One of the co-principals at the nascent USF1 team has admitted that he would be interested in giving Indy Racing League pin-up Danica Patrick a chance to prove her mettle in a grand prix machine.
Respected former Williams, Onyx and Ligier engineer Ken Anderson revealed that, despite having hinted at using rising US talent from the junior ranks to fill the two seats at USF1, he would be keen to see what Patrick could do. The 26-year old is currently entering her fifth season in IndyCars, having last year broken her victory duck by taking an emotional win at Motegi in Japan, but has been linked to possible Formula One involvement in the past when Honda F1 CEO Nick Fry admitted that he would be willing to give her a try out in one of his cars.

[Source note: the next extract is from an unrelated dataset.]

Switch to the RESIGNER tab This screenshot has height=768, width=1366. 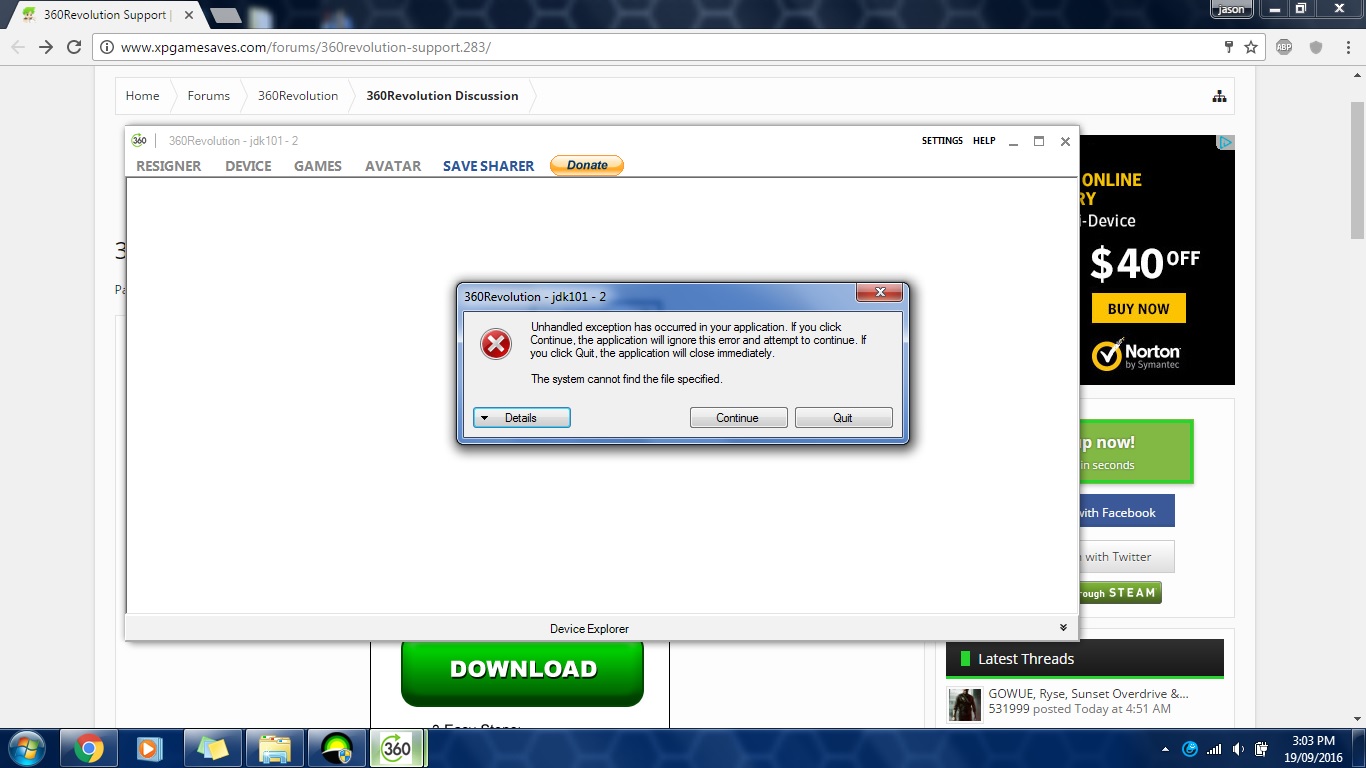coord(168,166)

Honda has since pulled out of F1, ending Patrick's AGR team-mate Marco Andretti's immediate hopes of making the switch from IndyCars, but both could be considered by USF1, which has stated that it intends to field two American drivers when it makes its projected debut in 2010.

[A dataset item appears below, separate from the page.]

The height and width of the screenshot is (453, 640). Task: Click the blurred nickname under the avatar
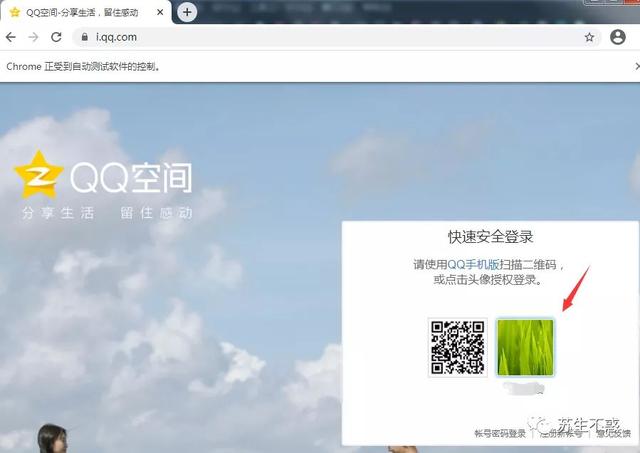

“[Danica]'s great - she gets a lot of press,” Anderson, who will hold the role of technical director at USF1, told The Associated Press
over the weekend, “IndyCar Series boss] Tony George would probably be pretty mad with me if I took her out of the IRL, but we'll see. I don't know if it's something she wants to do. We'd certainly love to test her and go from there.”

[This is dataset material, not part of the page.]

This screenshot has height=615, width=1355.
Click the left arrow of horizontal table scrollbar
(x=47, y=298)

Patrick, who recently returned to the pages of Sports Illustrated
's swimsuit edition [see here
], has more recently been linked to a potential switch from the IRL to NASCAR, although doubt has been cast on her ability to mix it in the 36-week campaign demanded by the Sprint Cup. However, the move remains plausible for as long as Patrick is backed by Motorola, which is understood to be eyeing NASCAR for future marketing activities.
While Patrick - and 21-year old Andretti - both carry benefits for USF1, Anderson has also suggested that he was looking at talented Americans currently plying their trade in Europe. Charlie Kimball, who preceded Andretti as one of the preferred drivers in the US A1GP team, remains the highest profile exports to the European scene, but Jonathan Summerton and Richard Antinucci - both expected to be Indy Lights in 2009 - raced on the 'other' side of the Atlantic until recently. Scott Speed, who ran a season-and-a-half with Toro Rosso in F1, is also being connected to the USF1 programme, despite now appearing settled in NASCAR with Red Bull.
Anderson also revealed that the team will have a staff of at least 100, a working budget of $64m and a potential satellite base in northern Spain, where it is in talks with sportscar and World Series by Renault outfit Epsilon Euskadi, to go hand-in-hand with its Charlotte base.
"Spain makes a lot of sense with all the winter testing,” he confirmed, “We're talking to Sergio Rinland about basing [USF1] at Epsilon. Azkoitia is a beautiful city, and it's certainly on top of our list."